Moving to China fund: 15,000 USD. Yeah, that’s right, 15k. Good news is you will already have your total emergency fund good to go. Or, you’ll have a big enough cushion to figure things out. Can you do it with less? Of course, but it’s risky. I moved to China with $10,000 and still needed to call home for money once. Embarrassing but true.
After Arrival Funds:
Go home tomorrow fund: 2,000 USD. Maybe you break, maybe war breaks out (stupid South China Sea whatnot). Who knows. Shit can go south right quick, you need to be able to jump on a plane tomorrow if needed. This is the bare minimum requirement. If you are below this, you are tempting fate – always a bad idea in China.
You can take this job and shove it fund: 6,000 USD. Chinese employers lie about working conditions often. Sometimes they try to cheat you out of your salary. Maybe you just hate your job. There is a tremendous amount of freedom in knowing you can tell your employer to kiss your foreign hind parts and walk out the door (right after you get your visa release paperwork). 6,000 USD should be enough to not care about your last paycheck, fly to Hong Kong a couple of times, rent a new shitty apartment (including your new deposit) and live for a month or two without a paycheck. 7,000 or 8,000 is probably better. If you plan on staying in the same city, you could get away with a little less. BONUS: If you eventually leave China, this money serves as your get started in a new place fund!

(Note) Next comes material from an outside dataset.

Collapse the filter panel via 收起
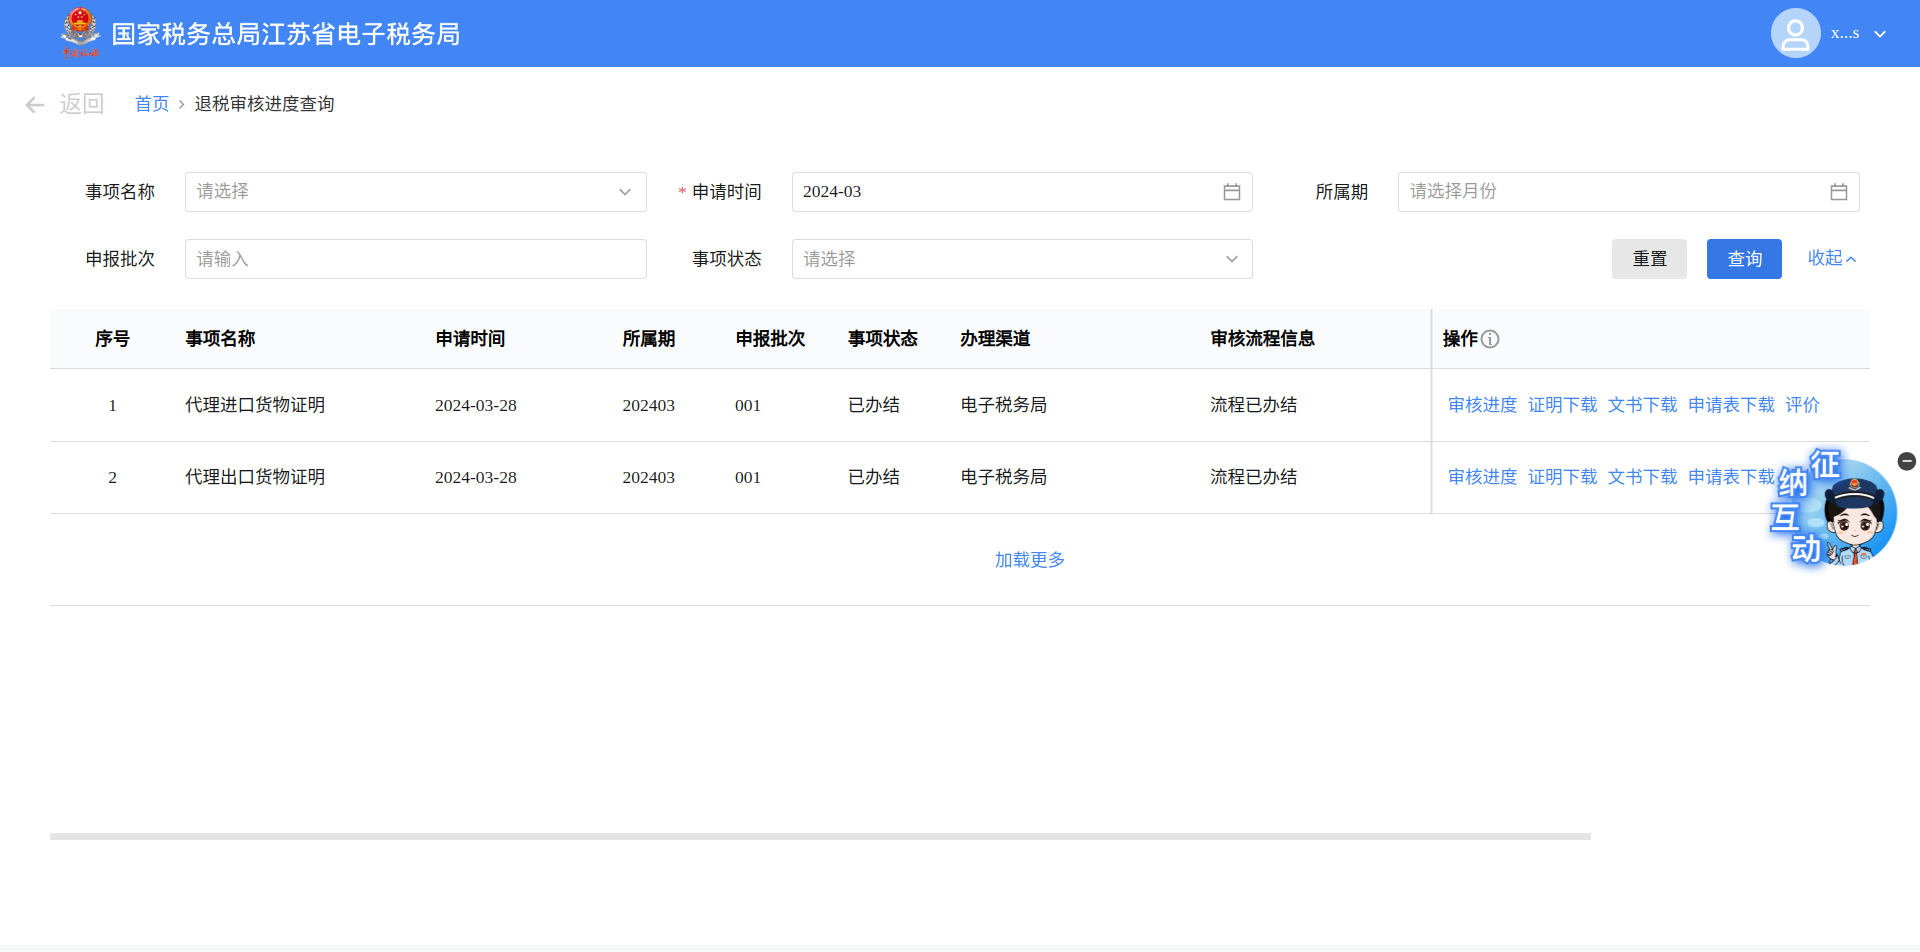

Because China fund: 4,000 USD. China should be the birthplace and rightful home of Murphy’s Law. Really, it should be called Ming’s Law or something similarly Chinese. There will be unexpected problems. They will cost you money. Why? Because China, that’s why. This fund is designed to not have those problems break the bank. The money for your screw this job fund and get the hell out of China fund should never be touched. This fund can be touched but make sure you top it back off after every expense.
Zhou, that’s way more money than I have in the bank. Is this really needed? If so, what can I do to get started?
Yes, it is. I’ve seen a few people crash and burn in China. It’s ugly and I don’t want that to be you. What can you do? Stop drinking in bars, taking taxis everywhere and eating at expensive restaurants. Start eating cheap Chinese food, buy ramen noodles, ride public transportation and don’t be afraid to drink in the park. You remember university life? Do that but with less pizza. Good news – the beer is a lot cheaper in China than at ol’ State U. With a couple of adjustments and a side job or two, you’ll be amazed at how quickly you can save money in China.
Or don’t, keep living life on the edge and find out how rough China treats those without money. Just don’t ask me for help because I, like your Chinese friends, will have no pity for you. Welcome to life in China. It’s a dog eat dog world here in the Middle Kingdom.